• _TESTO ESTRATTO_:
==========

C’erano una volta la cicogna e il cavolo, simboli di conoscenza sull’argomento più difficile del mondo, da utilizzare in caso di necessità, quando un bimbo/a con aria disinteressata, ma pronto a non fare sconti sulle spiegazioni, chiedeva ai propri genitori “Come nascono i bambini?”…
C’era una volta il romanzo più letto ed interpretato nella letteratura: “Piccole donne” (1868) e “Piccoli uomini” (1871), uscito poco dopo per dare forza alla distinzione di genere come naturalmente si era portati a declinare in quei tempi, uomini e donne, maschi e femmine, a completamento della storia.
C’era una volta… no purtroppo dobbiamo meglio dire…, correva l’anno 2013, quando usciva una Circolare, a cura del Dipartimento Servizi educativi e scolastici del Comune, la quale avviava il 20 febbraio il «Piano di aggiornamento per l’anno scolastico 2013-2014 per le educatrici dei Nidi e le insegnanti delle Scuole dell’infanzia di Roma Capitale».

==========

• _DATI ARCHIVIATI_:
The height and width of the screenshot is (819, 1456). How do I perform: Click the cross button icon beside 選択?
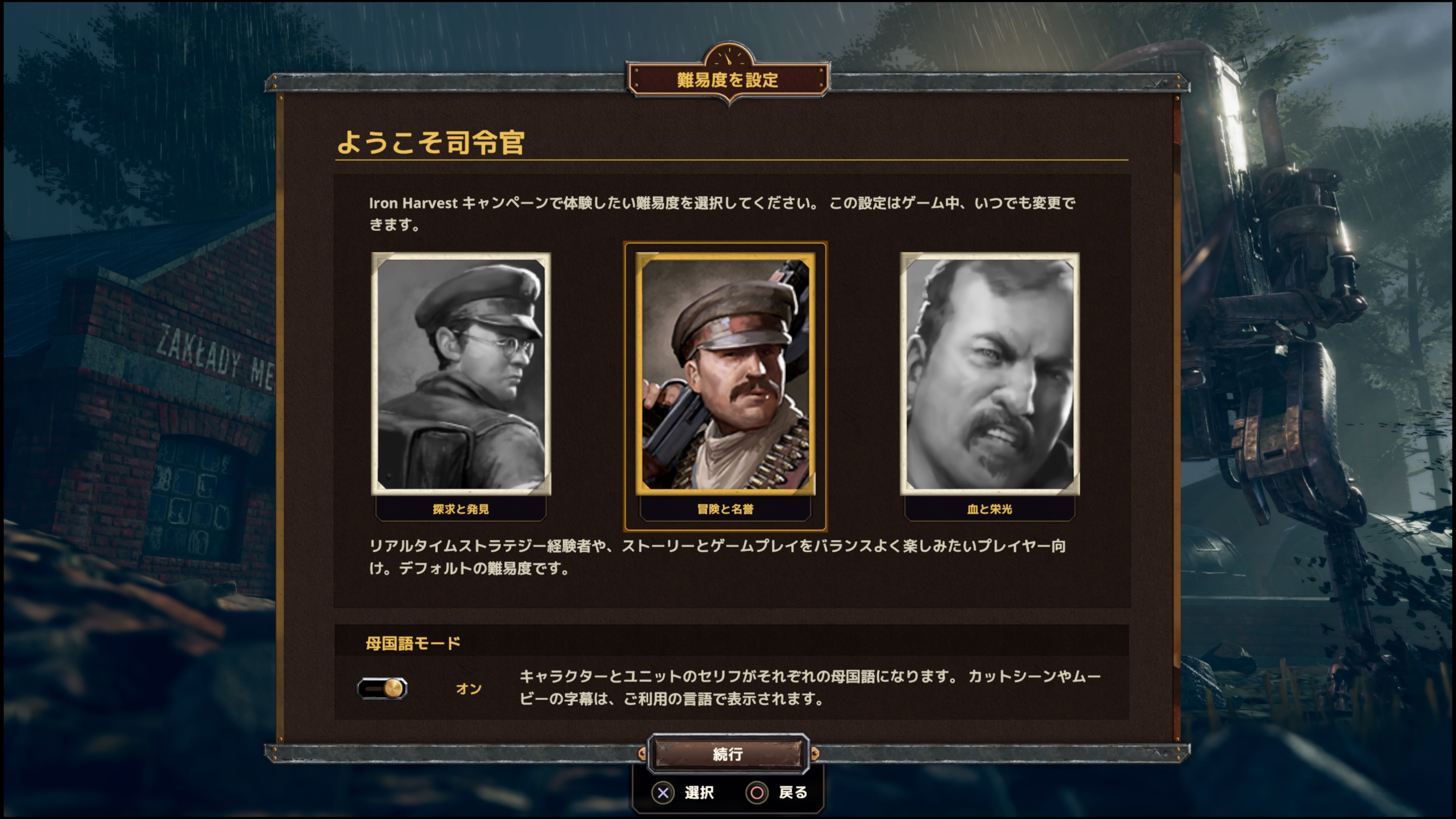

==========

• _ESERCIZI_:
[1] Rispondi in base al brano sulla cicogna e il cavolo.
(a) Quale domanda rivolgeva il bimbo ai genitori?
(b) In che anno è uscito «Piccole donne»?
(c) In quale giorno la Circolare avviava il Piano di aggiornamento?
[2] Ricopia dal brano sulla cicogna e il cavolo il passo che comincia con "C’erano una volta" e prosegue fino a "completamento della storia.".
[3] Scrivi il seguito del brano sulla cicogna e il cavolo, ripartendo dopo la sua ultima frase.

• _RISPOSTE_:
[1]
(a) "Come nascono i bambini?"
(b) Nel 1868.
(c) Il 20 febbraio.

[2]
C’erano una volta la cicogna e il cavolo, simboli di conoscenza sull’argomento più difficile del mondo, da utilizzare in caso di necessità, quando un bimbo/a con aria disinteressata, ma pronto a non fare sconti sulle spiegazioni, chiedeva ai propri genitori “Come nascono i bambini?”…
C’era una volta il romanzo più letto ed interpretato nella letteratura: “Piccole donne” (1868) e “Piccoli uomini” (1871), uscito poco dopo per dare forza alla distinzione di genere come naturalmente si era portati a declinare in quei tempi, uomini e donne, maschi e femmine, a completamento della storia.

[3]
Di cosa si trattava? Si basava su un progetto di 22 ore di aggiornamento che aveva come tema l’identità e la differenza di genere e si rivolgeva a 7mila insegnanti e addetti di nidi e asili romani che dovevano essere formati.
L’obiettivo principale, così fieramente esposto, doveva essere la lotta al femminicidio, all’omofobia e al bullismo, ma nella realtà, però, si celava e cela ben altro e cioè il sostenere l’ideologia gender.
Nel progetto educativo tuttora vigente, come per esempio accade a Trieste con il “Gioco del rispetto”, si vuole sostenere la parità uomo-donna, la pluralità di modelli familiari e dei ruoli sessuali, e ancora leggiamo “favorire le insegnanti/educatrici nella lettura dei processi di identificazione degli stereotipi e dei pregiudizi di genere; sollecitare riflessioni sul peso dei modelli culturali, familiari e sociali; sostenere il personale nella messa a punto di pratiche educative che favoriscano una serena scoperta delle identità in bambine e bambini attraverso lo scambio, la conoscenza reciproca e la sperimentazione delle differenze; si vuole favorire la formazione di personalità libere e per la decostruzione degli stereotipi” (come per esempio essere madre o padre).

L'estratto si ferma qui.